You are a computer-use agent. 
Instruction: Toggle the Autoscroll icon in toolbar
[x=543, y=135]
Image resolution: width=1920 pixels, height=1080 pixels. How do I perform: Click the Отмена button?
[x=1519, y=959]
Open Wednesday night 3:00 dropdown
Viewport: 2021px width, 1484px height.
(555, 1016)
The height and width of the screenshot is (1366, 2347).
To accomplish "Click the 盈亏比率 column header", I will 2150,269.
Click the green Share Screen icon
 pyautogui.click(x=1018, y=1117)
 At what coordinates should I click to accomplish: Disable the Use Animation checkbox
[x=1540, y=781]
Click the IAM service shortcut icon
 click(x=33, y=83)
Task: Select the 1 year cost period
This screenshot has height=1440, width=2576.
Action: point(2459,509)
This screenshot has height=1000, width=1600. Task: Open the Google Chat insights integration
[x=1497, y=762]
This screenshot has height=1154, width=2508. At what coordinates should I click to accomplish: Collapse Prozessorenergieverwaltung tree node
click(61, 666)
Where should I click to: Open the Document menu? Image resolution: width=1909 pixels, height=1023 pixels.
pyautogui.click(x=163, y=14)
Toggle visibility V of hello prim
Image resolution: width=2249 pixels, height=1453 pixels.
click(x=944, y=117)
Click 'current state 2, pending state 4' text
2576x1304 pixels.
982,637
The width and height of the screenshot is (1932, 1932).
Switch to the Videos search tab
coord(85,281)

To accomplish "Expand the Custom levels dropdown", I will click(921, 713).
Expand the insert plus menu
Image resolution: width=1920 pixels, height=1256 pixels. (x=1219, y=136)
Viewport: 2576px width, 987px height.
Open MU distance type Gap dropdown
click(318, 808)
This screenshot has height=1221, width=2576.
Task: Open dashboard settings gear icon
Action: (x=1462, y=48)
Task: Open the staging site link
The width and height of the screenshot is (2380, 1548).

• _What you are asked to do_
Repeat the records above exactly as they appear.

• _Expected answer_
You are a computer-use agent. 
Instruction: Toggle the Autoscroll icon in toolbar
[x=543, y=135]
Image resolution: width=1920 pixels, height=1080 pixels. How do I perform: Click the Отмена button?
[x=1519, y=959]
Open Wednesday night 3:00 dropdown
Viewport: 2021px width, 1484px height.
(555, 1016)
The height and width of the screenshot is (1366, 2347).
To accomplish "Click the 盈亏比率 column header", I will 2150,269.
Click the green Share Screen icon
 pyautogui.click(x=1018, y=1117)
 At what coordinates should I click to accomplish: Disable the Use Animation checkbox
[x=1540, y=781]
Click the IAM service shortcut icon
 click(x=33, y=83)
Task: Select the 1 year cost period
This screenshot has height=1440, width=2576.
Action: point(2459,509)
This screenshot has height=1000, width=1600. Task: Open the Google Chat insights integration
[x=1497, y=762]
This screenshot has height=1154, width=2508. At what coordinates should I click to accomplish: Collapse Prozessorenergieverwaltung tree node
click(61, 666)
Where should I click to: Open the Document menu? Image resolution: width=1909 pixels, height=1023 pixels.
pyautogui.click(x=163, y=14)
Toggle visibility V of hello prim
Image resolution: width=2249 pixels, height=1453 pixels.
click(x=944, y=117)
Click 'current state 2, pending state 4' text
2576x1304 pixels.
982,637
The width and height of the screenshot is (1932, 1932).
Switch to the Videos search tab
coord(85,281)

To accomplish "Expand the Custom levels dropdown", I will click(921, 713).
Expand the insert plus menu
Image resolution: width=1920 pixels, height=1256 pixels. (x=1219, y=136)
Viewport: 2576px width, 987px height.
Open MU distance type Gap dropdown
click(318, 808)
This screenshot has height=1221, width=2576.
Task: Open dashboard settings gear icon
Action: (x=1462, y=48)
Task: Open the staging site link
The width and height of the screenshot is (2380, 1548).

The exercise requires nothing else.